▶ **Exercise details**:
In the records below, find the line holding "Given: Tap the $19.26 sirloin price" and the line holding "The width and height of the screenshot is (406, 358).". Set down both, with every line between them, exactly.

▶ **Information provided**:
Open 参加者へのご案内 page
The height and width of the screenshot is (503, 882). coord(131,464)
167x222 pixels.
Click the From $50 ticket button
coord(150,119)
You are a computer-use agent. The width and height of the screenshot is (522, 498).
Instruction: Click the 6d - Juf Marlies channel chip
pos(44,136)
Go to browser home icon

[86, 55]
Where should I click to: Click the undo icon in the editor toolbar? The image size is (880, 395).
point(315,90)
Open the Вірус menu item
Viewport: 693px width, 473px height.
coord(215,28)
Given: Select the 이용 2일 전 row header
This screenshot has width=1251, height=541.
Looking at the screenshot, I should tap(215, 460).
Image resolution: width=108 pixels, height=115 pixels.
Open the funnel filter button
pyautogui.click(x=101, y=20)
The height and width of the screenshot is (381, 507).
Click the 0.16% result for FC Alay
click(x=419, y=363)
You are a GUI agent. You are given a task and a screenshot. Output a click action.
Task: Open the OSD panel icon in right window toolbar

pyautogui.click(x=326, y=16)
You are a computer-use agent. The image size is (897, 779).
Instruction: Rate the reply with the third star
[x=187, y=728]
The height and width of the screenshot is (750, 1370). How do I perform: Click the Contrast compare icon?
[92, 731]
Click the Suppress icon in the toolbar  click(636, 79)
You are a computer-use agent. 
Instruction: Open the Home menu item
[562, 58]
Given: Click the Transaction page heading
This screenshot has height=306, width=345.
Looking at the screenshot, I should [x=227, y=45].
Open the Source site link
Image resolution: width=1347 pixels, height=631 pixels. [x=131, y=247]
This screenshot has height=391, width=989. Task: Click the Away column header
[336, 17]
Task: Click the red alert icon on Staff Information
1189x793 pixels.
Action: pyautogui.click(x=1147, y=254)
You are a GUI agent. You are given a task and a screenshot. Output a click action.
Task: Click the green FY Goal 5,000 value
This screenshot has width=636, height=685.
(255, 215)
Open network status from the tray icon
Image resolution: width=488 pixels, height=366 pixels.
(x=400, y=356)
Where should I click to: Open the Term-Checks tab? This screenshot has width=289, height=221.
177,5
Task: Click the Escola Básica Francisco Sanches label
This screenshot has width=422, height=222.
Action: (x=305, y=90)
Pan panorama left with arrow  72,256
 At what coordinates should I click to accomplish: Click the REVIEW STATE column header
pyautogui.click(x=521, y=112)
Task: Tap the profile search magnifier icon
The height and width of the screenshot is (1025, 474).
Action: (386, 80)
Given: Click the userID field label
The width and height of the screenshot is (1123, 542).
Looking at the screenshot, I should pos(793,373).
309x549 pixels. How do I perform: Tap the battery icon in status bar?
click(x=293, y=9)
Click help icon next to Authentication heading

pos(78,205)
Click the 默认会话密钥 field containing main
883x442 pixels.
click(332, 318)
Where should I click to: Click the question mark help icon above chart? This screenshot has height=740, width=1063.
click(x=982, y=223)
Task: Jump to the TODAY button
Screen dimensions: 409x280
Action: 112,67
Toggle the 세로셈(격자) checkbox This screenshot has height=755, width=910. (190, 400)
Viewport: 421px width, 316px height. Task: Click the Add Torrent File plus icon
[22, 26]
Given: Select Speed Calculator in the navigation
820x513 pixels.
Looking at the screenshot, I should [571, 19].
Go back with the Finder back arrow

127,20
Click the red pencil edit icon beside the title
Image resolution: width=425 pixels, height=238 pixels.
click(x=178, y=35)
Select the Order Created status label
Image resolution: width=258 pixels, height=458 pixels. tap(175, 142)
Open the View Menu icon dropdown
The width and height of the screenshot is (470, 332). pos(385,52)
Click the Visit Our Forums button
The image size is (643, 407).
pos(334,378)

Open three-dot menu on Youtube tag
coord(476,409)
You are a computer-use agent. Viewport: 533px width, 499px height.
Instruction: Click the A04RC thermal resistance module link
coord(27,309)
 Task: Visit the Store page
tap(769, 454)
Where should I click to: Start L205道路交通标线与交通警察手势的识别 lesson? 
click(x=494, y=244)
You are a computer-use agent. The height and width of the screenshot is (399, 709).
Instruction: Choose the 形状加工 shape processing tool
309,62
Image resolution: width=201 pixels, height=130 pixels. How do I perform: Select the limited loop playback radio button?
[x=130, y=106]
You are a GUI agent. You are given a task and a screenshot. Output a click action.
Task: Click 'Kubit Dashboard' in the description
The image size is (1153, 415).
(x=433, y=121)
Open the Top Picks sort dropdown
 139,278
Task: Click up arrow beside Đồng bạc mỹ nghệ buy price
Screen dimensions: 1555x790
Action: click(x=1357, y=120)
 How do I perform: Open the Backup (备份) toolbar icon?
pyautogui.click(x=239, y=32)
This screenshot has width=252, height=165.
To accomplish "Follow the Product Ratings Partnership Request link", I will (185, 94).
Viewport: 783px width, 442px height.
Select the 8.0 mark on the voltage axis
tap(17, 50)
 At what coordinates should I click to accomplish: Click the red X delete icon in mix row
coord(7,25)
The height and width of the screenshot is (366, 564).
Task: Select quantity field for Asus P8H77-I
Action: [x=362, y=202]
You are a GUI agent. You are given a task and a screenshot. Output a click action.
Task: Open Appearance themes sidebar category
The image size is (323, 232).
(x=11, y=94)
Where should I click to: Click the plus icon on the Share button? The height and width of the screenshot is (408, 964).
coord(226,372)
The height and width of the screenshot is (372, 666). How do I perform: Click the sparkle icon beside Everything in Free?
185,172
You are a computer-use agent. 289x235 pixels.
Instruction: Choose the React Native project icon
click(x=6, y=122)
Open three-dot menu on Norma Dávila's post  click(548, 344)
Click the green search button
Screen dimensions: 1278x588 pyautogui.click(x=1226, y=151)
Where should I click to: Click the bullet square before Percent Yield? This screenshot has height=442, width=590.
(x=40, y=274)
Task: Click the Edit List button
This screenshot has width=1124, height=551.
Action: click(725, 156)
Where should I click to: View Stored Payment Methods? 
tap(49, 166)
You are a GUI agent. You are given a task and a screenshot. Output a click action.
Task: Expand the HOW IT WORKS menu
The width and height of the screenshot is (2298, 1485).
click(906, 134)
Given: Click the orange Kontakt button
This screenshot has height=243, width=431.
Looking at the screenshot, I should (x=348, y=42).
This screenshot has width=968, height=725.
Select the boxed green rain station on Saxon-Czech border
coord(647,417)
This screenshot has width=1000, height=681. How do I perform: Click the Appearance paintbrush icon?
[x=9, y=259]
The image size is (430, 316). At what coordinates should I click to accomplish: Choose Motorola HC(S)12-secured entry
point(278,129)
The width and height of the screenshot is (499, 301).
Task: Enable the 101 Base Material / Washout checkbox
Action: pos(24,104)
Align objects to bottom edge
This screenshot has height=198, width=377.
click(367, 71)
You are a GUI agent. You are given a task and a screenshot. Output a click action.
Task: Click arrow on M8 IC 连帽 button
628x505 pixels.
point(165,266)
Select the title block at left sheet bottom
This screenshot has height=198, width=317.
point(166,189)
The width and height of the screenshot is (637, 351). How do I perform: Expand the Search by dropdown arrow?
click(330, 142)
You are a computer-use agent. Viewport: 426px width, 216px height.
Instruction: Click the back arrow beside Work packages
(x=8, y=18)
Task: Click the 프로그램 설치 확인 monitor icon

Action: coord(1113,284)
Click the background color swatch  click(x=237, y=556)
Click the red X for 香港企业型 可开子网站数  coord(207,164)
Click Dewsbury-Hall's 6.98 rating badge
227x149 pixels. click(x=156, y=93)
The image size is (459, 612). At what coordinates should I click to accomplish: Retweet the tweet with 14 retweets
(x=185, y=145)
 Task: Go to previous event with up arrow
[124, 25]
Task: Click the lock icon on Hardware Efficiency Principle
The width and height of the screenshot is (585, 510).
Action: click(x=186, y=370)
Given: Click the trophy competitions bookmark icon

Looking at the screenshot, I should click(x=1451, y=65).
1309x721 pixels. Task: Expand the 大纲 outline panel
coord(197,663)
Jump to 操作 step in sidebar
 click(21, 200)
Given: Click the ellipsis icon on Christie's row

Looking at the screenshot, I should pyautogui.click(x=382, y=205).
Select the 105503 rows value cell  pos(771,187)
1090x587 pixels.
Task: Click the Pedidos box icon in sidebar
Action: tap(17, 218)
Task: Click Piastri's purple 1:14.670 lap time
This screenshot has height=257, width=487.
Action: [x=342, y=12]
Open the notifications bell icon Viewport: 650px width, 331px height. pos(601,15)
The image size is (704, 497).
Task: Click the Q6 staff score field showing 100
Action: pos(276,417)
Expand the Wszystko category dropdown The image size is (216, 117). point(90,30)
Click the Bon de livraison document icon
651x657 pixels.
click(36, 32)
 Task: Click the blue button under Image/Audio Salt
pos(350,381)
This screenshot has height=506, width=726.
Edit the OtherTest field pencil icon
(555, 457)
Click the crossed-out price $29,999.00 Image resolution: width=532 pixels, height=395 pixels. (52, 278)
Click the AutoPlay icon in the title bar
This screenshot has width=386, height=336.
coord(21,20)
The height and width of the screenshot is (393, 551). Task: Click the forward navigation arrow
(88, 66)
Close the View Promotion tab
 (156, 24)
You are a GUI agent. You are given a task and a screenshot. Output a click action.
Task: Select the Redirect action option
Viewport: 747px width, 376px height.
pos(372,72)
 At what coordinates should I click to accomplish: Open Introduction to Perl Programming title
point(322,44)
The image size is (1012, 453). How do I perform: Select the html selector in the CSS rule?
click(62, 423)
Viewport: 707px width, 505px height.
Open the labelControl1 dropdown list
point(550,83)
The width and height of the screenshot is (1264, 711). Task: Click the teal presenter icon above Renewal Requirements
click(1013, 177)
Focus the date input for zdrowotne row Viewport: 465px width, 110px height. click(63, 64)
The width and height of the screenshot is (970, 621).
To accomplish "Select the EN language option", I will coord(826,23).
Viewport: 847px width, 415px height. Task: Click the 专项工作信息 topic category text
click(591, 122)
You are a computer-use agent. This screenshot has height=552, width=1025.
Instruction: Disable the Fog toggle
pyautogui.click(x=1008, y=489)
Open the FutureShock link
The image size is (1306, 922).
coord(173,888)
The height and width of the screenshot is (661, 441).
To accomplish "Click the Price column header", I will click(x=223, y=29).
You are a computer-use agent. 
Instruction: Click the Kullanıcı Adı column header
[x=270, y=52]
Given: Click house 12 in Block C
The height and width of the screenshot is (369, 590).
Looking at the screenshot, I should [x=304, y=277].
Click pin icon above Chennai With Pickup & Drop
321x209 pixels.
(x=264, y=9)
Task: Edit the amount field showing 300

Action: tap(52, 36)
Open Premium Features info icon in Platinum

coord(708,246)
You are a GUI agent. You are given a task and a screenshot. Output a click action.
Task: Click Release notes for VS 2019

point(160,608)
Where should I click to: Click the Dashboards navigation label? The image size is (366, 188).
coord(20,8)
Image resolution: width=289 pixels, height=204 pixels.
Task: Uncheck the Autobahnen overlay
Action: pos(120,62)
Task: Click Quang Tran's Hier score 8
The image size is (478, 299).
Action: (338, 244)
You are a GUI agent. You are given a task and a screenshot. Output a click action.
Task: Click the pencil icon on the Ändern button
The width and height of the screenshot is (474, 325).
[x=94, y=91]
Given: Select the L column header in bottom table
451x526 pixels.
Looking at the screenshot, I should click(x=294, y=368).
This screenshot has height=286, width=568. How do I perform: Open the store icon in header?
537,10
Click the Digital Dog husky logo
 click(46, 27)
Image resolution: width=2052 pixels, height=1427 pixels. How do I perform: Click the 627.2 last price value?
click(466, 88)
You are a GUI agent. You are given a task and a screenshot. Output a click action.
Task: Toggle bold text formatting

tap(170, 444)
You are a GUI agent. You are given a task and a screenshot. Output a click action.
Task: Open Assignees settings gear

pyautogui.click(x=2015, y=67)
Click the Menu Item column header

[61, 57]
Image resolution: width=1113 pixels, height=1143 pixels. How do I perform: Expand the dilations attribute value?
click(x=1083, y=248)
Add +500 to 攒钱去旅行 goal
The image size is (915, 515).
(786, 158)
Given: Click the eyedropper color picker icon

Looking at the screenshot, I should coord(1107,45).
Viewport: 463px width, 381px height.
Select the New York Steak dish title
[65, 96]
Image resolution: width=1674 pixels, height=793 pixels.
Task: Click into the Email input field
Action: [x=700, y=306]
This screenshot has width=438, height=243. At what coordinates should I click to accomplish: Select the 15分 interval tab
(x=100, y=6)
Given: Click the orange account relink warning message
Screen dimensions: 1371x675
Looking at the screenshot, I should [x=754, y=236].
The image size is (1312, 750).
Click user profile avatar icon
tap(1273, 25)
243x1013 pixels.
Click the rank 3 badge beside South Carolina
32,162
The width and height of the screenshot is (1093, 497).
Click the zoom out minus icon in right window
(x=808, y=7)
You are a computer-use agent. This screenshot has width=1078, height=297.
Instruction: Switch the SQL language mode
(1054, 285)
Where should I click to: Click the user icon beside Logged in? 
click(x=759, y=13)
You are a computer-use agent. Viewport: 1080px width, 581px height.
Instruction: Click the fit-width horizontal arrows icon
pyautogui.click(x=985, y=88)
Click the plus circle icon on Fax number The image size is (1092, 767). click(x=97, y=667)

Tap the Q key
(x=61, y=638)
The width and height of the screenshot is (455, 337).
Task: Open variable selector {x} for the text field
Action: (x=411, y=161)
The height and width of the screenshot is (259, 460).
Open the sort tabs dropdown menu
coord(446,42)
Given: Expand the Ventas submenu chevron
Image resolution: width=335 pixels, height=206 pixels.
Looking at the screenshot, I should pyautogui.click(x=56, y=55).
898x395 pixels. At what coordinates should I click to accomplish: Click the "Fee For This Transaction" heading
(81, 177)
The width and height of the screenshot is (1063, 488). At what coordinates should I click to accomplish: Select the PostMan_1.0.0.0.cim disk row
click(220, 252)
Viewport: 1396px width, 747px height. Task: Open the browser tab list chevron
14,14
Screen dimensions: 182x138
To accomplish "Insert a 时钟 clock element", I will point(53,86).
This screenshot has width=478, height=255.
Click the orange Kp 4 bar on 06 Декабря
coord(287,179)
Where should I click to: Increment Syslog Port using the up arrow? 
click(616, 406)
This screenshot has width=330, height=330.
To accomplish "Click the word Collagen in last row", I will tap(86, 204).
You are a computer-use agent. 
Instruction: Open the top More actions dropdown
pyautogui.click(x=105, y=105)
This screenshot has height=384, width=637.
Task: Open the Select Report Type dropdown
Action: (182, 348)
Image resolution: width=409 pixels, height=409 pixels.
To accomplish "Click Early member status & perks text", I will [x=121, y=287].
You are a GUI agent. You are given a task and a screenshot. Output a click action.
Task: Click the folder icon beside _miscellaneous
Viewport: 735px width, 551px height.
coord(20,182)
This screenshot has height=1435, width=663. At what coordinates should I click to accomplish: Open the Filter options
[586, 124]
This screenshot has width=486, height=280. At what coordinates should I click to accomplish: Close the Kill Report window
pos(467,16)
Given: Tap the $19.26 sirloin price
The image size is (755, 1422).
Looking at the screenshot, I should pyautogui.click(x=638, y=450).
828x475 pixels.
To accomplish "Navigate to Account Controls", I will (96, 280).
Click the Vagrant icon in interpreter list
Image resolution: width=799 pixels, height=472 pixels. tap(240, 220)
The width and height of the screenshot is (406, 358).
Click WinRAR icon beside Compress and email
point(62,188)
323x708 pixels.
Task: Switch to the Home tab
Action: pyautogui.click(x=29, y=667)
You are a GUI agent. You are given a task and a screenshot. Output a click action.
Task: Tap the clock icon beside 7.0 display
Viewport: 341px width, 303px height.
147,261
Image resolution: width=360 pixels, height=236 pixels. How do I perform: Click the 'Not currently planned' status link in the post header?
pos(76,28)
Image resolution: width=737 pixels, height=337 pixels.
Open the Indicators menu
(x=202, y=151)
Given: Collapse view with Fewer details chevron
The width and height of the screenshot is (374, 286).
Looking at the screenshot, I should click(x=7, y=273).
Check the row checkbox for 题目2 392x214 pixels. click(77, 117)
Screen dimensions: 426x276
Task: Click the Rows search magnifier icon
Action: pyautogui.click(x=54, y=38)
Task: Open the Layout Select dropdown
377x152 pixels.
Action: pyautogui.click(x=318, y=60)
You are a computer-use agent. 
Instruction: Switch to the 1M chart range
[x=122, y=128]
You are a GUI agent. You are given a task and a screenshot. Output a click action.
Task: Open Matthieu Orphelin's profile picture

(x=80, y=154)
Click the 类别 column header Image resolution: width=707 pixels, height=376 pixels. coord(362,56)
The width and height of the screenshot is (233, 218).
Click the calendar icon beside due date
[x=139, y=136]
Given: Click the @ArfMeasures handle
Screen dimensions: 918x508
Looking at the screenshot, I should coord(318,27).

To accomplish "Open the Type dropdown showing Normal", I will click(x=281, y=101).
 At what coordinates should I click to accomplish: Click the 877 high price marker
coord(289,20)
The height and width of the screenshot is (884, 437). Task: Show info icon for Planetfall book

▶ **Response to the task**:
Given: Tap the $19.26 sirloin price
The image size is (755, 1422).
Looking at the screenshot, I should pyautogui.click(x=638, y=450).
828x475 pixels.
To accomplish "Navigate to Account Controls", I will (96, 280).
Click the Vagrant icon in interpreter list
Image resolution: width=799 pixels, height=472 pixels. tap(240, 220)
The width and height of the screenshot is (406, 358).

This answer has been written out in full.